Reading text.
-*-*-
{Haven’t written something lately. Been too in my own head to properly get anything down in a notebook or up on this sit, but, I’m here. Let’s work this out. That’s what writing is for.)
I believe in a strong topic sentence. If you’re a fan of comic books, professional wrestling, stand-up comedy, etc., all of your heroes are garbage and you should immediately get new ones.
Maybe that’s oversimplifying.
It’s been quite a week, for people in the know. Depending on your race or your fandom you’ve definitely seen cracks in the world that might never close up. I’d write about it, but I’ll let Autumn Christian (author, newsletter here, only subscribe if you’re old enough, seriously) say what my brain has felt like:
There’s been a cavalcade of voices online and off, each one demanding everyone do what they think is best. Each one thinking, “If only society would be better if people did what I said to do.” Put a black square in your profile for solidarity. Wait, no, putting a black square in your profile is bad. Listen to POC voices. Ask them what they want. Don’t ask POC what they want, figure it out yourself, stop asking people to perform emotional labor for you. Abolish the police. Defund the police. Hire MORE police. Wear your masks. Fuck the masks, you sheep. Put away your guns. Bring out your guns. Bring out your dead AND your guns. JK Rowling is canceled again. Whatever you believe about women, it probably makes you a bigot to someone. And has anyone, god help us, thought about the men in all of this? Has anyone thought about those disenfranchised black men who grew up without fathers? And is this more important than the plight of womyn?
Not that these aren’t real issues: Police brutality, and racism, and discrimination, and poverty. But it often seems to me the issues become overshadowed, stretched out, gummed up in the machine-works of multiple agendas.
There are issues to act on, there’s places to donate to, there’s lessons we can learn and pass on and teach to those around us.
I had heroes. I met some of them, too. Not all of them were great. Not naming names, but I will name circumstances:
I met a famous comic book artist at a comic convention who wouldn’t look up from his sketchbook as I bought one of his books. His aide, a lovely person, helped me out the whole time while he kept drawing.
-*-*-
Provided material.

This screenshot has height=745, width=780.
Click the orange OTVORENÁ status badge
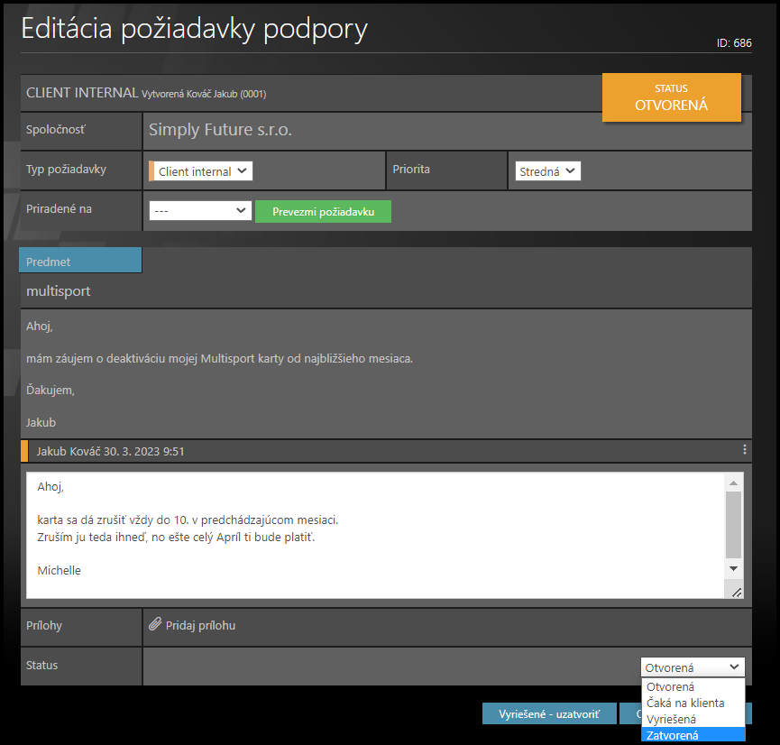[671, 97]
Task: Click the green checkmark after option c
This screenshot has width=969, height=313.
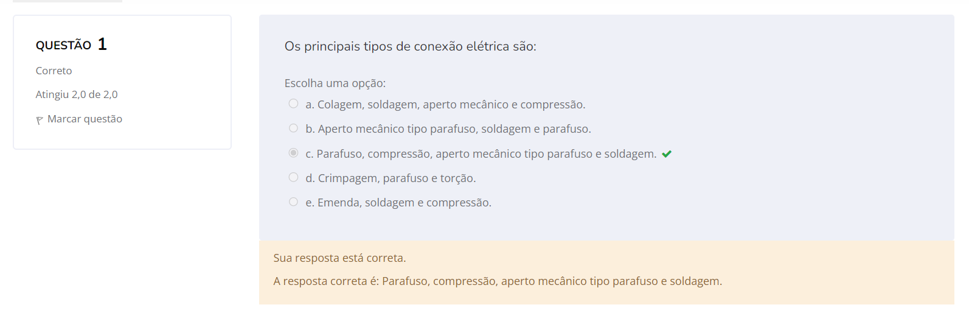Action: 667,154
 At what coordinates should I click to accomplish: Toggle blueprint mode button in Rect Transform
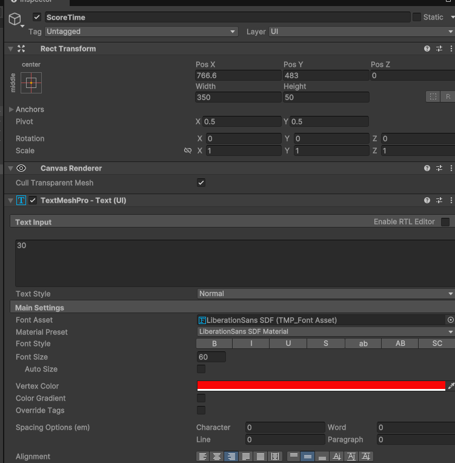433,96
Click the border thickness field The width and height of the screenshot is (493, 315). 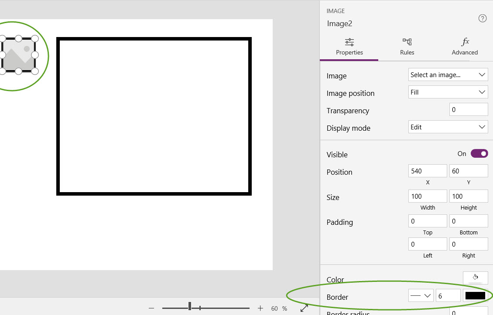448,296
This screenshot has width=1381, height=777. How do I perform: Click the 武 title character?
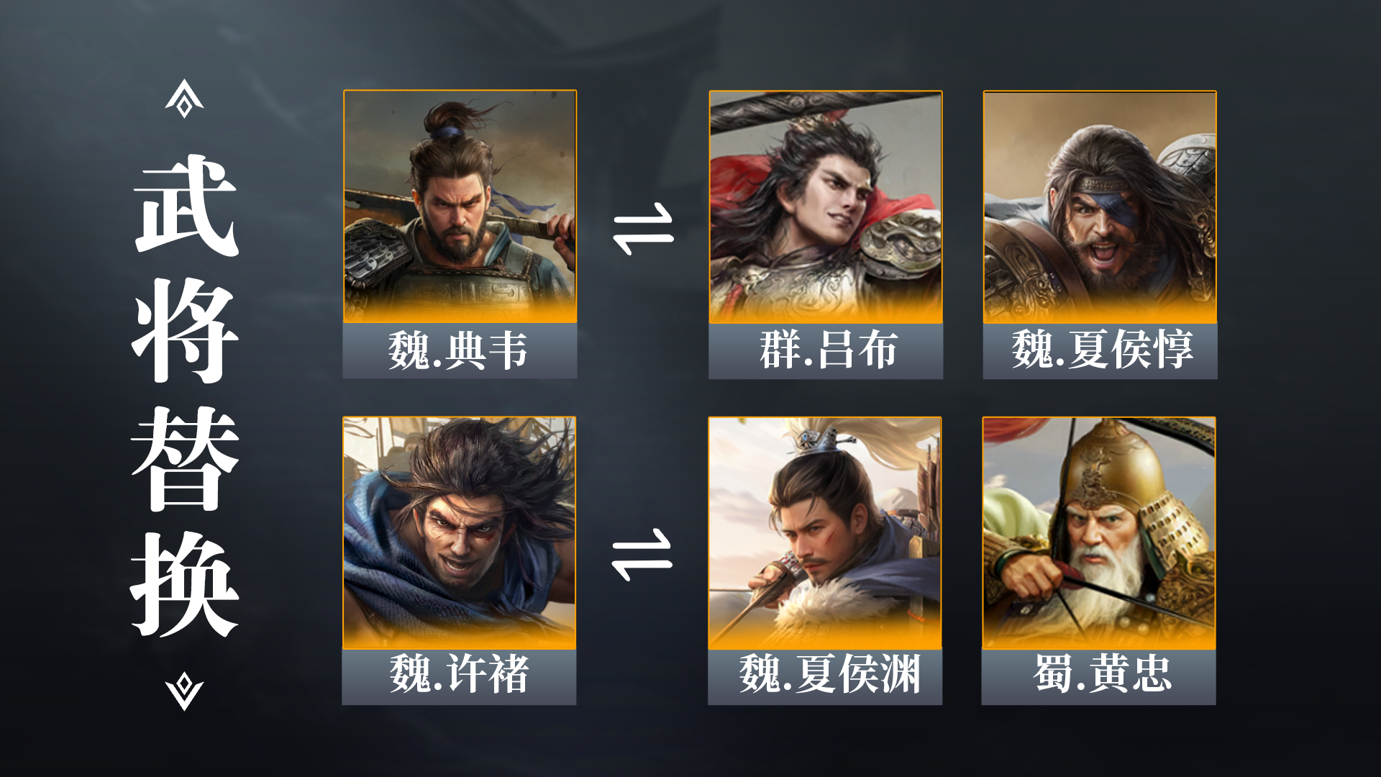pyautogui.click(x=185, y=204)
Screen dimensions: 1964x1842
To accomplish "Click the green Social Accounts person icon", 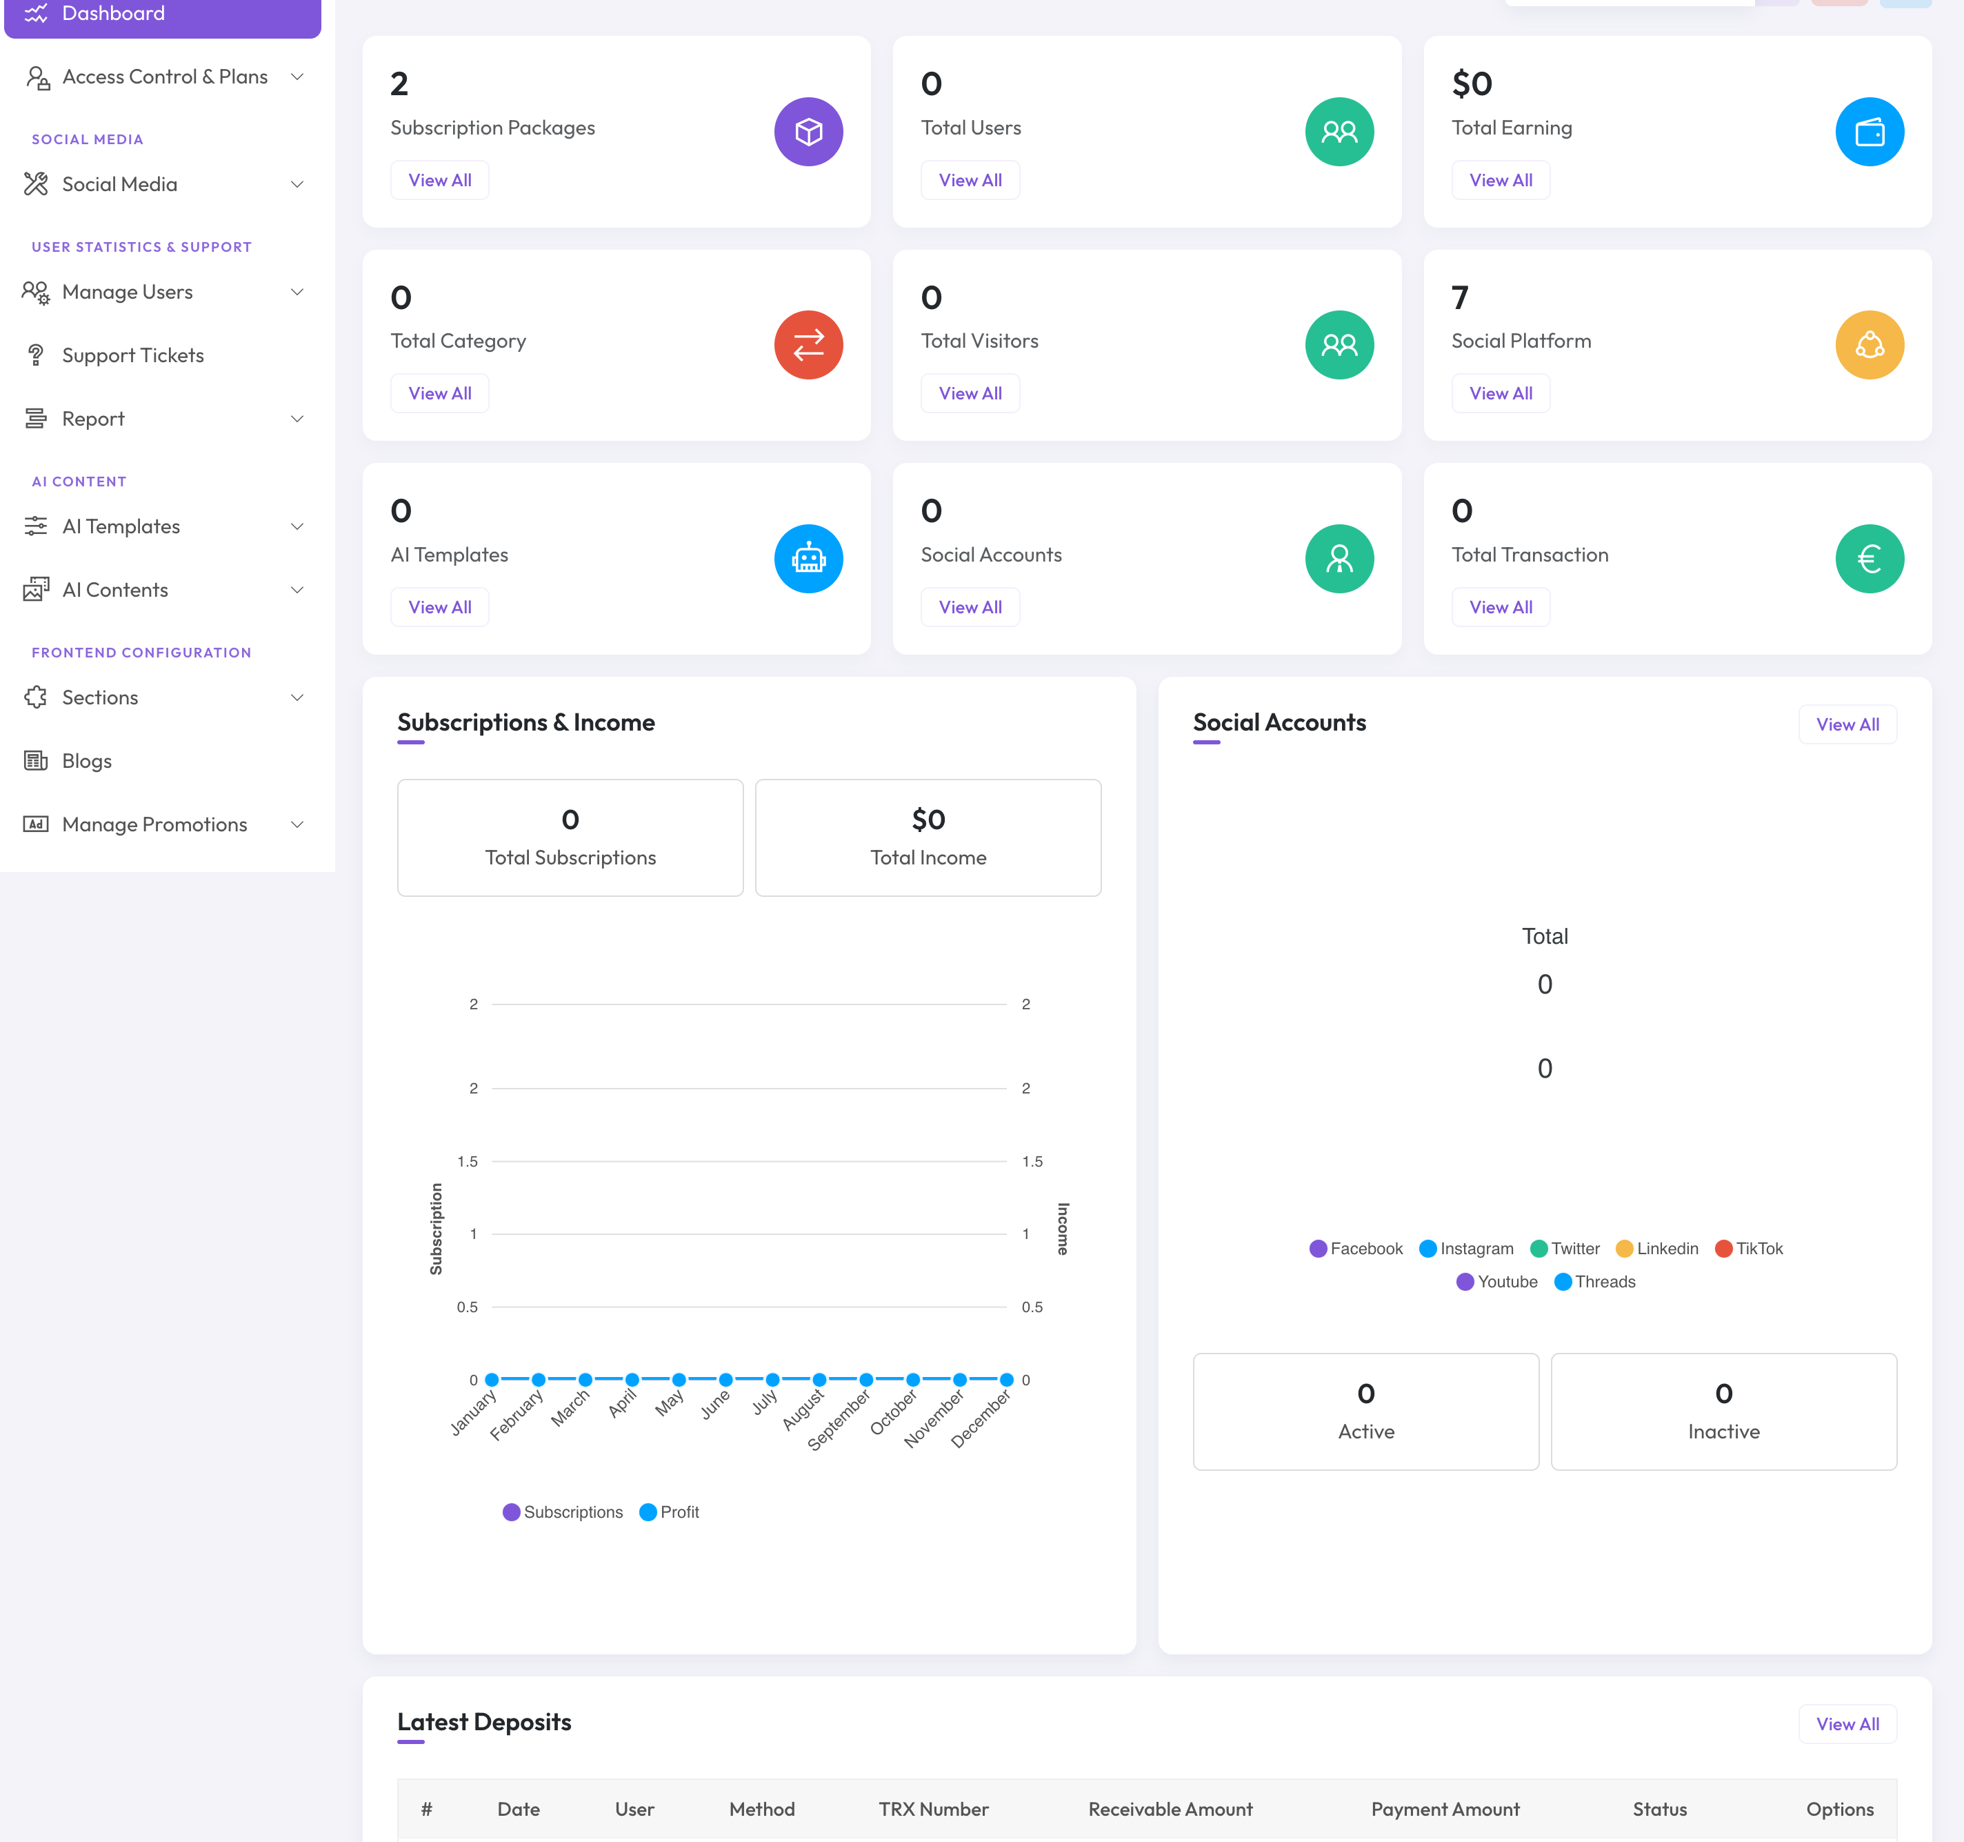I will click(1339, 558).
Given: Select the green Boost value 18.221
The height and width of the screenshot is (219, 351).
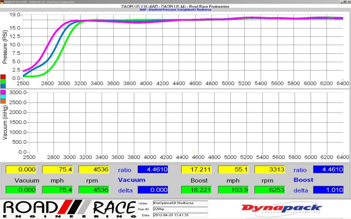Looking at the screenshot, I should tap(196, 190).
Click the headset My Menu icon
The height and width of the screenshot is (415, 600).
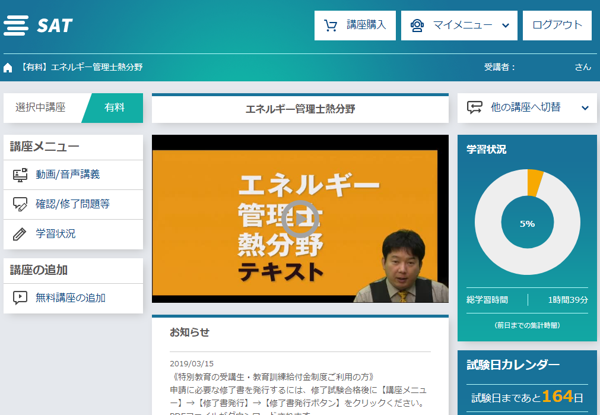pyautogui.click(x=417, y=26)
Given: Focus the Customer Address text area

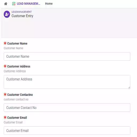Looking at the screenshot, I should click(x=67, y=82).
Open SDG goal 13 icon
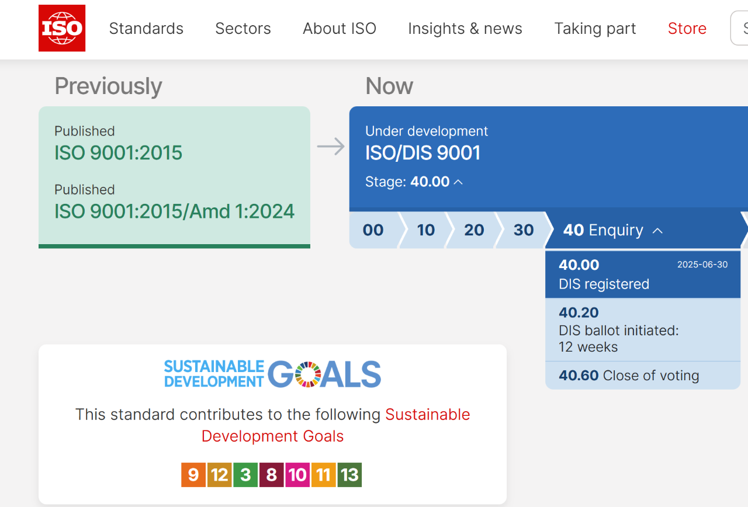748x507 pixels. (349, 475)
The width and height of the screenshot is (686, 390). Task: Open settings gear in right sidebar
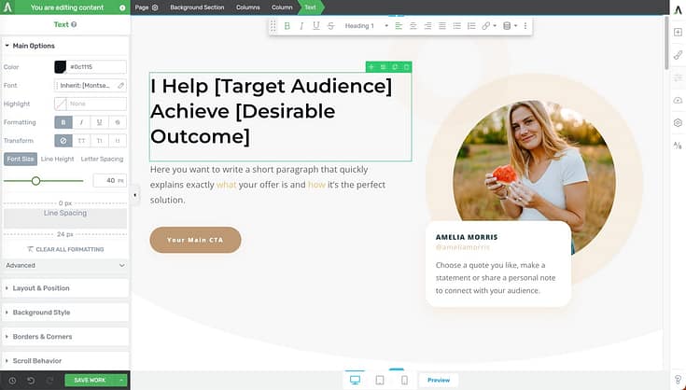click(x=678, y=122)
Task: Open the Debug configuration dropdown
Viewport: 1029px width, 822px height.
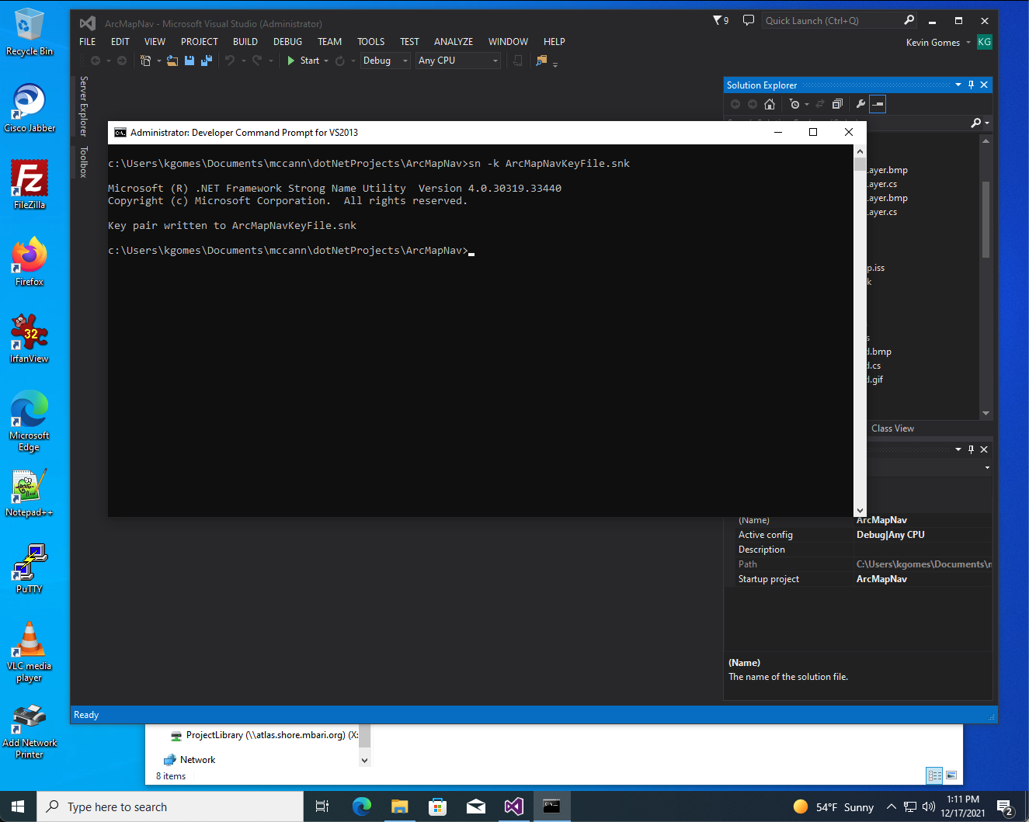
-*-*-
Exercise set.
a – In the blog post about heroes, what did the famous comic book artist keep doing while the writer bought one of his books?
b – Write a continuation of the blog post about heroes, starting after its final sentence.
The listing above was drawn from a separate source and is unrelated to the blog post.

Answers provided.
a – He kept drawing in his sketchbook without looking up.

b –
I met a group of authors at a meet-and-greet who spoke with the guests for about an hour before peacing (peaceing? peecing?) out to go do something else, when there was still a few hours remaining in the event. People were looking for them.
I met a group YouTube channel personalities who didn’t stop playing games on their cell-phone when I approached their table.
Then again, on the other side of that spectrum, I once was fortunate enough to meet legendary comic artist, George Perez, just a year before he retired. He stayed an extra 30 minutes to make sure everyone got their signature and picture and was beyond wonderful the entire time. Every payment for a picture/signature went to charity. He was amazing.

If you’ve spent any time on Twitter in the last few weeks, first, what’s wrong with you? Second, everybody is awful (Remember my topic sentence?).
That’s hard, especially for me, who looked up and admired some of the people accused of doing the awful things. Not just for the output of work they have, no, but for their work ethic. The way they worked. How they worked. How much they worked.
When you become a freelancer there’s not a lot of guidance out there. Wait, let me rephrase that: There’s not a lot of quality guidance, where what you see you know you’ll be able to use. So it’s hard when you find someone who makes you go, “Yeah, this one. This person is going to be helpful to my overall development and-What’s that? They’re not so great? Great. Ugh.”
Be your own hero.
I wrote about how you need to be your own favorite author, and that still holds true, but now I think with the wonderful revelation that we’re all humans who make mistakes, make errors, hurt other people, hurt, hurt, and cause pain and, well, that’s caused a massive crisis of conscience in me. Last Tuesday, my brain shut down right as I was about to get to work, temporarily blinding me. Too much stress, too much worry.
But that’s okay.
It means that I cared. It means it meant something, but now it’s time for me to move on.
It’s freeing, in a way, to know that some of the people I aspired to be like aren’t who I imagined and kind of suck. That means I can be my own version of what I hoped they would be. Throughout my classroom time that was my mantra, to be the teacher I wished I had.
I suppose the hardest part is letting go of that hero. In our minds, we built them up to be the idealized version of ourselves, a mirror reflection into a universe where we’ve done what they have already done.
And that’s what you need to do for your writing, your painting, your sports, your computers, your family, your kids, your jobs, your friends, your loves, yourself.
All your heroes are dead. Be your own hero.
Sorry if this is a little dramatic and all over the place. Truthfully, I’ve gone over and rewritten this blog a dozen times in my mind. This seemed like the only way to get this all out.
Take care. Talk soon. Keep writing.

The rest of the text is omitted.